(Text excerpt begins)

Sudo Support: If a command needs sudo, you'll be prompted for your password (cached for the session). Or set SUDO_PASSWORD in ~/.hermes/.env.

📱 Messaging Gateway

Chat with Hermes from Telegram, Discord, or WhatsApp.

Telegram Setup

  1. Create a bot: Message @BotFather on Telegram, use /newbot
  2. Get your user ID: Message @userinfobot - it replies with your numeric ID
  3. Configure:
# Add to ~/.hermes/.env:
TELEGRAM_BOT_TOKEN=123456:ABC-DEF...
TELEGRAM_ALLOWED_USERS=YOUR_USER_ID    # Comma-separated for multiple users
  1. Start the gateway:
hermes gateway              # Run in foreground
hermes gateway install      # Install as systemd service (Linux)
hermes gateway start        # Start the service

Discord Setup

  1. Create a bot: Go to Discord Developer Portal
  2. Get your user ID: Enable Developer Mode in Discord settings, right-click your name → Copy ID
  3. Configure:
# Add to ~/.hermes/.env:
DISCORD_BOT_TOKEN=MTIz...
DISCORD_ALLOWED_USERS=YOUR_USER_ID

Slack Setup

  1. Create an app: Go to Slack API, create a new app
  2. Enable Socket Mode: In app settings → Socket Mode → Enable
  3. Get tokens:
    • Bot Token (xoxb-...): OAuth & Permissions → Install to Workspace
    • App Token (xapp-...): Basic Information → App-Level Tokens → Generate
  4. Configure:
# Add to ~/.hermes/.env:
SLACK_BOT_TOKEN=xoxb-...
SLACK_APP_TOKEN=xapp-...
SLACK_ALLOWED_USERS=U01234ABCDE    # Comma-separated Slack user IDs
  1. Start the gateway: hermes gateway

DM Pairing (Alternative to Allowlists)

(Text excerpt ends)

▶ **Exercise instructions**:
a – For each statement, say whether the Hermes setup guide supports it (yes or no) and quote the words that decide it: (i) A Telegram user ID can be obtained by messaging @userinfobot. (ii) The Slack bot token begins with "xapp-". (iii) For Discord, the user ID is copied by right-clicking your name after turning on Developer Mode.
b – List every setting name that the Hermes setup guide says can be placed in ~/.hermes/.env.
c – Print the Hermes setup guide word for word from "hermes gateway start" to "DISCORD_BOT_TOKEN=MTIz...".

(Listed entries begins)

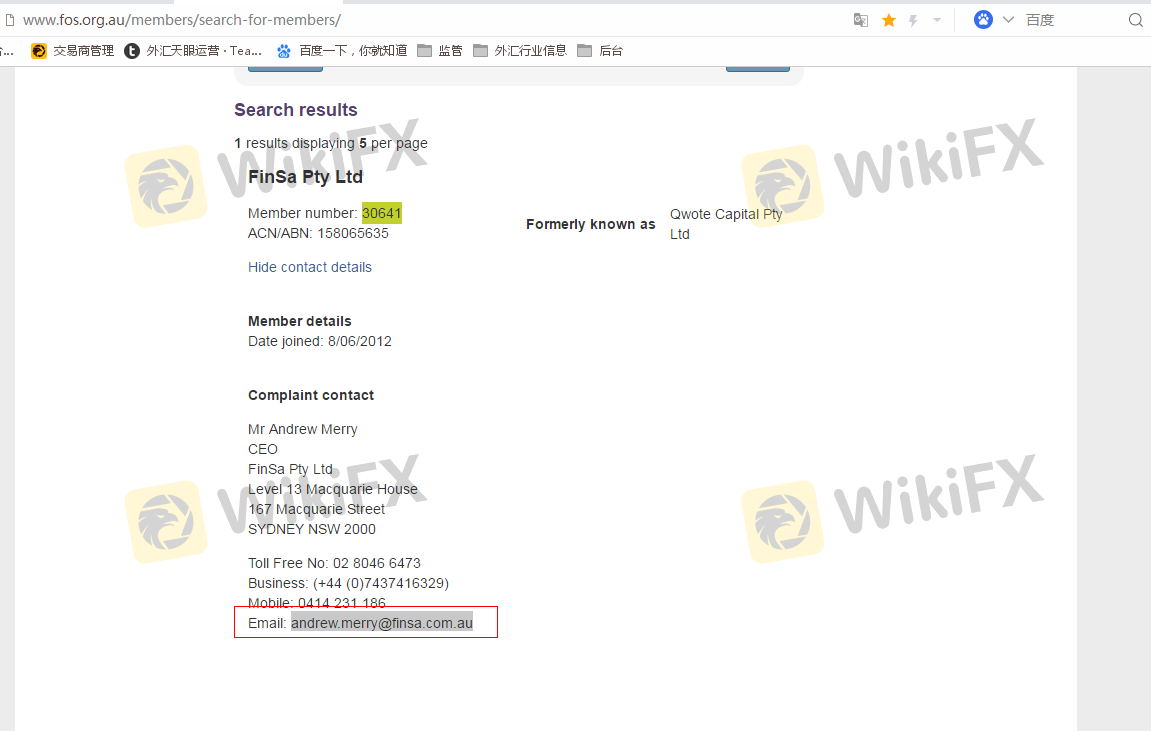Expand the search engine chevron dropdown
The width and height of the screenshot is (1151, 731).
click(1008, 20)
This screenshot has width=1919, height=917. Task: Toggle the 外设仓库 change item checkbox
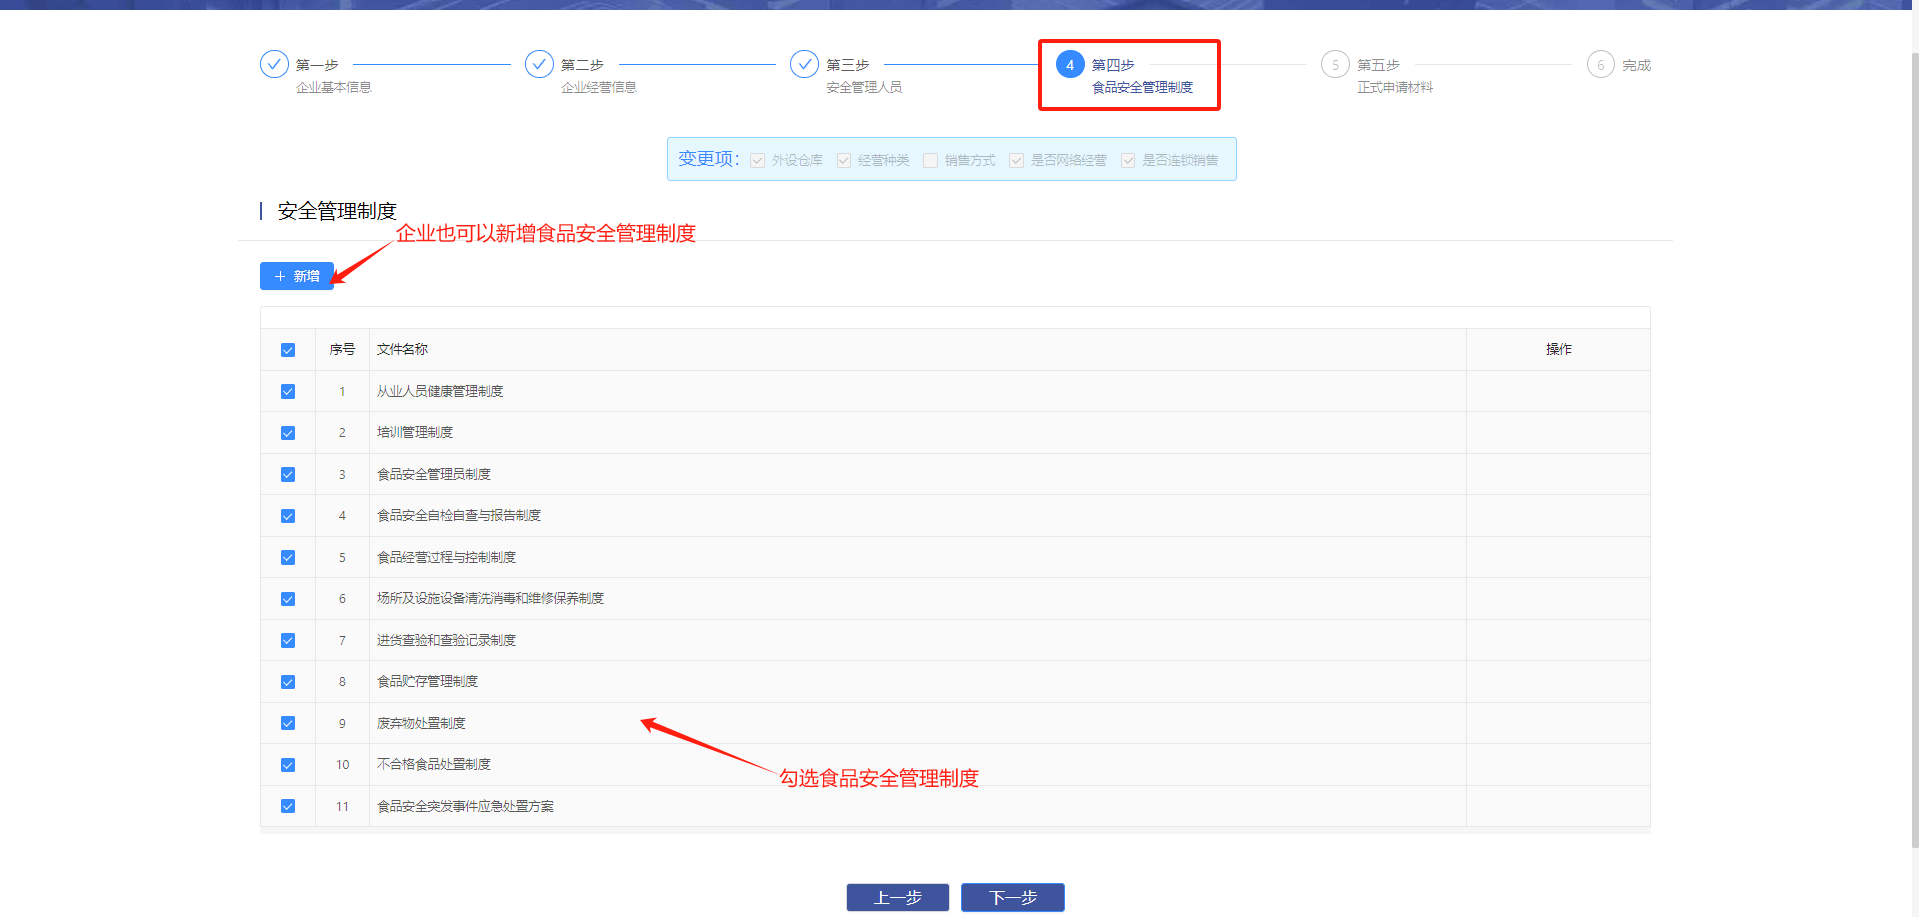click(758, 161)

(Listed entries ends)
(Listed entries begins)

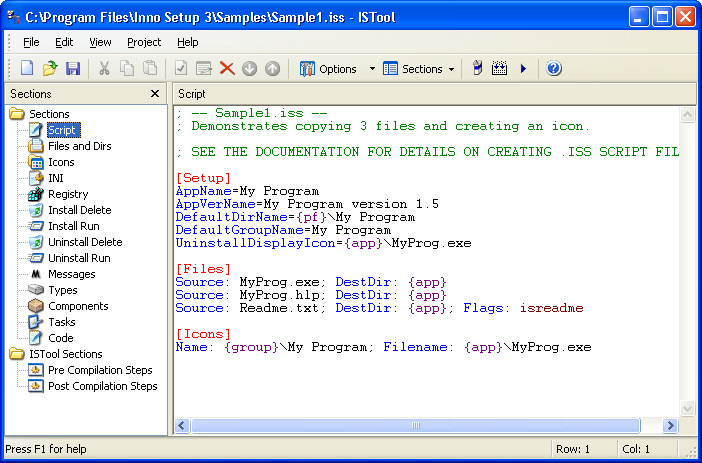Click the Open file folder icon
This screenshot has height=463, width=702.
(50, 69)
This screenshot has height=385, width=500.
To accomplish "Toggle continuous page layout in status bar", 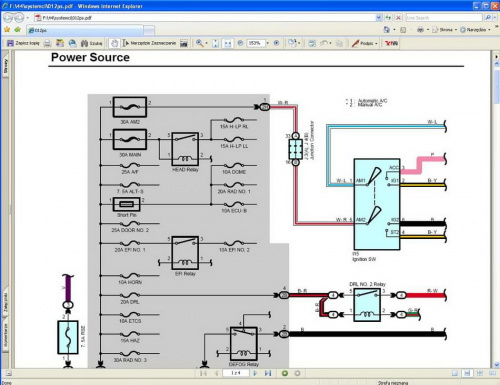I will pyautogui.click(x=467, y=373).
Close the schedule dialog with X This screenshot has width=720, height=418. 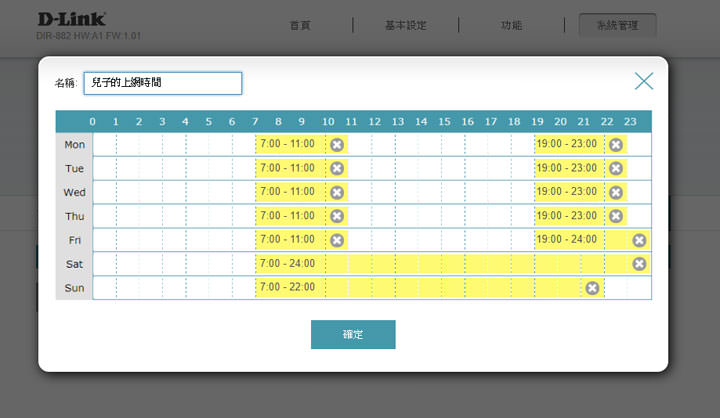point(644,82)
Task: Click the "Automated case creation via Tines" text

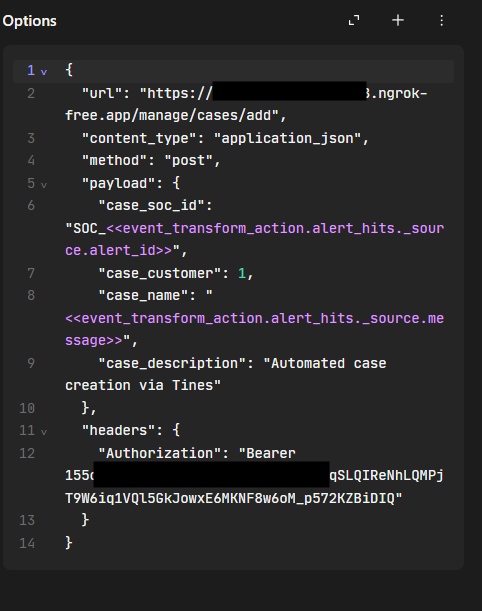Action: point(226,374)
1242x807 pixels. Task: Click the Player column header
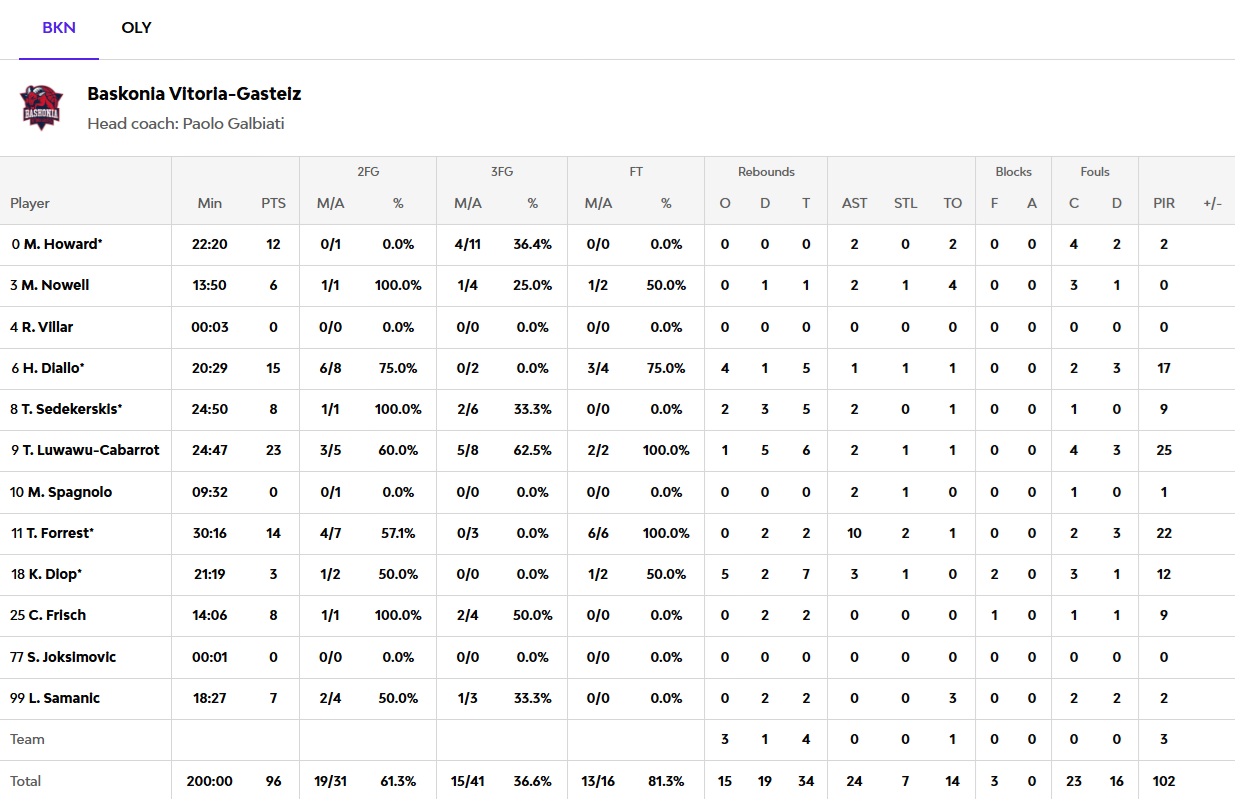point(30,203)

(Listed entries ends)

▶ **Solutions to the exercise**:
a –
(i) Yes: "Message @userinfobot - it replies with your numeric ID"
(ii) No: "Bot Token (xoxb-...)"
(iii) Yes: "Enable Developer Mode in Discord settings, right-click your name → Copy ID"

b –
SUDO_PASSWORD
TELEGRAM_BOT_TOKEN
TELEGRAM_ALLOWED_USERS
DISCORD_BOT_TOKEN
DISCORD_ALLOWED_USERS
SLACK_BOT_TOKEN
SLACK_APP_TOKEN
SLACK_ALLOWED_USERS

c –
hermes gateway start        # Start the service

Discord Setup

  1. Create a bot: Go to Discord Developer Portal
  2. Get your user ID: Enable Developer Mode in Discord settings, right-click your name → Copy ID
  3. Configure:
# Add to ~/.hermes/.env:
DISCORD_BOT_TOKEN=MTIz...